To determine whether the inhibition of fibrin formation influences the outcome of CLP, we treated mice after the operation with the widely used anticoagulant heparin. First, we determined the amount of heparin that does not cause lethal bleeding if administered after laparotomy without CLP. One thousand units of heparin injected i.p. caused lethal bleeding from the abdominal incision in laparotomized mice, whereas nonlaparotomized mice were not affected by this quantity of heparin. Injection of 10 to 150 U of heparin i.p. per 30-g mouse prolonged the ex vivo clotting time significantly (data not shown) but was lethal for neither laparotomized nor nonlaparotomized mice. Ten units had no significant influence on mortality after sublethal CLP. However, 75% of the mice died when treated with 150 U of heparin after sublethal CLP (Fig. 1). These experiments showed that mice treated with a dose of heparin which is anticoagulant in vivo do not bleed to death from the abdominal incision after CLP. The mice did also not bleed excessively into the peritoneal cavity or chest or from organs or tissues located in these compartments. This was checked 16 h after CLP and heparin injection, when the mice were sacrificed for quantification of bacteria. At this time, the ceca of these mice were also examined for adhesions. Adhesions had formed at the ceca of control mice but were absent in the heparin-treated mice. Significantly more bacteria were found in the lavage fluids of heparin-treated mice compared to PBS-treated control mice. The increase in bacterial numbers was statistically not significant for homogenates of liver and kidney, although the highest numbers were detected in livers and kidneys of the heparin-treated groups (Fig. 2). The seven heparin-treated mice that were examined microbiologically were the survivors among 15 mice subjected to CLP. Eight mice died earlier than 16 h after CLP and were not examined. Of 15 control mice, which all survived for 16 h, 7 were chosen randomly for determination of bacteria. It is likely that of the heparin-treated mice, the nonsurvivors died due to higher numbers of bacteria in their vital organs than in those of the survivors.
FIG. 1.
Heparin treatment after CLP increases mortality. After sublethal CLP, groups of mice (n = 8) were injected i.p. with PBS, heparin, or heparin plus antibiotics. (P < 0.015 for heparin versus PBS; P < 0.01 for heparin versus heparin plus antibiotics [log rank statistic].)
FIG. 2.
Heparin treatment after CLP increases bacterial spread. After CLP, groups of mice (n = 15) were injected i.p. with PBS or heparin; 16 h later, numbers of bacteria were determined in peritoneal lavage fluids, livers, and kidneys of the surviving heparin-treated mice (n = 7) and randomly chosen PBS-treated mice (n = 7). (Bacterial numbers after heparin versus after PBS: for lavage fluid, P < 0.018; for liver, P < 0.34; for kidney, P < 0.25 [two-tailed Mann-Whitney U test].)

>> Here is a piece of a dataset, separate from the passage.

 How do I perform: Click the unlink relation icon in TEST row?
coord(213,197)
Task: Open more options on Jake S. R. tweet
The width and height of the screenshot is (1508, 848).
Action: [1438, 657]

To exclude any essential nonanticoagulant contribution to the death of heparin-treated mice after CLP, the animals were treated with heparin plus the antibiotics ciprofloxacin and metronidazole. This antimicrobial therapy protected both mice which had undergone only CLP (data not shown) and heparin-treated mice efficiently (Fig. 1), indicating that death after CLP and heparin treatment was caused by unrestricted release of bacteria, due to the prevention of fibrinous peritoneal adhesions.
Coagulation-independent protective TNF effects exist in CLP.

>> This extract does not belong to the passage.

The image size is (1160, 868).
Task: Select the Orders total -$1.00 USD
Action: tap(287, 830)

To find out whether other, coagulation-independent, protective TNF-induced mechanisms are active during septic peritonitis, a less severe CLP which was sublethal despite the administration of heparin was performed (Fig. 3). In this system, mortality of the heparin-treated mice could be further increased by neutralizing the endogenous TNF. This finding supports the idea of coagulation-independent protective TNF functions.
FIG. 3.
Nonlethal heparin treatment after sublethal CLP becomes lethal if followed by TNF neutralization. After sublethal CLP, groups of mice (n = 8) were injected i.p. with heparin plus normal rat IgG (control) or with heparin plus monoclonal anti-mouse TNF antibody. (P < 0.02 for control versus anti-TNF [log rank statistic].)
Hirudin treatment increases CLP mortality.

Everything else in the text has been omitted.